### Written problem 1
Please summarize the text on inter-site link failure in a Serviceguard extended distance cluster in two sentences.
### Written problem 2
Write the next part of the text on inter-site link failure in a Serviceguard extended distance cluster, picking up after its final sentence.

### Document text
++++++++++++++++++++

Serviceguard Extended Distance Cluster (EDC) with VxVM/CVM Mirroring on HP-UX, May 2008

Inter-site link failure

By extending a single Serviceguard cluster to span multiple data centers to protect against data center

outages, a new component is added to the cluster—an inter-site link. To keep the cluster from splitting

into halves, the inter-site link needs to be made redundant. This applies to the heartbeat network as

well as to the storage link between the sites.

If, for any reason, the redundant inter-site link fails, the cluster arbitrator—a quorum service at a 3rd

location—prevents a split-brain situation and allows only one of the two sites to reform the cluster and

run the applications. To have the best possible recovery from a complete inter-site link failure like this,

it is highly recommended to have a common redundant link for both the heartbeat and for the storage

traffic. This ensures that if both the primary and redundant inter-site links fail, the cluster heartbeat

traffic between the sites will be interrupted, causing the Serviceguard quorum mechanism to ensure

that the newly reformed cluster consists of nodes from a single site.

++++++++++++++++++++

### Rows

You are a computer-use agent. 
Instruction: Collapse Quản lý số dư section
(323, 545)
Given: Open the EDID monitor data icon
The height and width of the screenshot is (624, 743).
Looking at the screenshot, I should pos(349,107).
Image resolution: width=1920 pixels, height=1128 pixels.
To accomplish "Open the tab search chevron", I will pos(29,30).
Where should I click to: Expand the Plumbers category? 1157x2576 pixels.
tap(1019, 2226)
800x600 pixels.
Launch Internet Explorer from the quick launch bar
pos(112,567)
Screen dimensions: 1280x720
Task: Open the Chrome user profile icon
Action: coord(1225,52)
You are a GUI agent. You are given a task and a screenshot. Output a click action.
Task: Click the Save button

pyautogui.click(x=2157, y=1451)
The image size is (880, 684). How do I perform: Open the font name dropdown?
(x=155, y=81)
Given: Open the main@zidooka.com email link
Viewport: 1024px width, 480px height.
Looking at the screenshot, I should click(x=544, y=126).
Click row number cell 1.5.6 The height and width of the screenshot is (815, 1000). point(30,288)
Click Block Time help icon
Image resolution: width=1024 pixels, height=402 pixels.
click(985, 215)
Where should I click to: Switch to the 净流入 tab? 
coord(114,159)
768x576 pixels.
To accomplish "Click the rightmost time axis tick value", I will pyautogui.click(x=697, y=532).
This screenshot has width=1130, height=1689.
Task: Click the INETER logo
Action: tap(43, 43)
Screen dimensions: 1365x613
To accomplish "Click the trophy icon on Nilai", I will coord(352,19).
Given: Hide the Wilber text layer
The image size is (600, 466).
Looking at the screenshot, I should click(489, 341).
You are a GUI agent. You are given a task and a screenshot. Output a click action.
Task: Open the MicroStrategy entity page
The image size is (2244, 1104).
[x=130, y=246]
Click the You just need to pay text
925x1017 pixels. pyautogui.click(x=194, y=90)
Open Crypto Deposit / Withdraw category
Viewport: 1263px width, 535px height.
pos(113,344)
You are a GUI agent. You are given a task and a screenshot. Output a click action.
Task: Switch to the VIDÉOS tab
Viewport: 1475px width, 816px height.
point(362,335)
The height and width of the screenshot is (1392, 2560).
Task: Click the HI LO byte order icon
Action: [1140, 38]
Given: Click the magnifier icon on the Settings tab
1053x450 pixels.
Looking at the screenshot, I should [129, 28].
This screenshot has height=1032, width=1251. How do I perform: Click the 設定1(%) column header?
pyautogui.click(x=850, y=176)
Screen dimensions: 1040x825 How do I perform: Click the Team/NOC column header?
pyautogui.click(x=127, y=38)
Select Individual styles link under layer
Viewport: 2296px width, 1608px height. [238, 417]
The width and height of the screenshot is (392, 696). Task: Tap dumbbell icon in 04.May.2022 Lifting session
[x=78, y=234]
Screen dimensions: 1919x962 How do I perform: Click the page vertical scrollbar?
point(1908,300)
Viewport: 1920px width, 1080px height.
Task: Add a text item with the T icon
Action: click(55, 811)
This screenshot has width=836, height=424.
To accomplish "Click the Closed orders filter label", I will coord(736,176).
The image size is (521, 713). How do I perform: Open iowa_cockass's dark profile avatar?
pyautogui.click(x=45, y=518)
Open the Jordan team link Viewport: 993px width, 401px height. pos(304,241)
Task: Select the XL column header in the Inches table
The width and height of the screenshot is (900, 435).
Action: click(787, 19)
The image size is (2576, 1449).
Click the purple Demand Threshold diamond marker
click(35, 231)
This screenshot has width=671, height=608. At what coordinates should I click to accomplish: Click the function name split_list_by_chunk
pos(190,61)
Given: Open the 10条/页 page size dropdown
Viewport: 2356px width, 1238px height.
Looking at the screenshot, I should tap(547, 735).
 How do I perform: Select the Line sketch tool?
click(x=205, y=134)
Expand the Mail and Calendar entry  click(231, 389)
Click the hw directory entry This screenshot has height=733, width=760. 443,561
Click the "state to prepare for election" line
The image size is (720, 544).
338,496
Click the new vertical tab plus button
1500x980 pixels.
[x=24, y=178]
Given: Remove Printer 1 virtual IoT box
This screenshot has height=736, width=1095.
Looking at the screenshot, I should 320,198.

++++++++++++++++++++

### Task response 1
Spanning a Serviceguard cluster across data centers adds an inter-site link, which must be redundant for both the heartbeat network and the storage link to keep the cluster from splitting into halves. If that redundant link fails, a cluster arbitrator at a third location prevents split-brain by letting only one site reform the cluster, and a common redundant link for heartbeat and storage traffic is highly recommended so that the reformed cluster consists of nodes from a single site.

### Task response 2
Without proper attention to detail, there is some risk that after an inter-site link failure, a node which

will be ejected from the cluster will cause the detach of a plex (located at the other site) from a volume

during the time when both sites are still up, but have lost communication.

To prevent this, the I/O timeout must not expire, before the cluster reformation has completed. This

can be achieved by setting the NODE_TIMEOUT cluster configuration parameter high enough to

allow the cluster reformation to complete before a potential I/O could time out. I/O timeout values for

VxVM/CVM volumes are configured at the DMP layer. The tunable pfto can be set with the command

vxpfto for a set of VxVM disks.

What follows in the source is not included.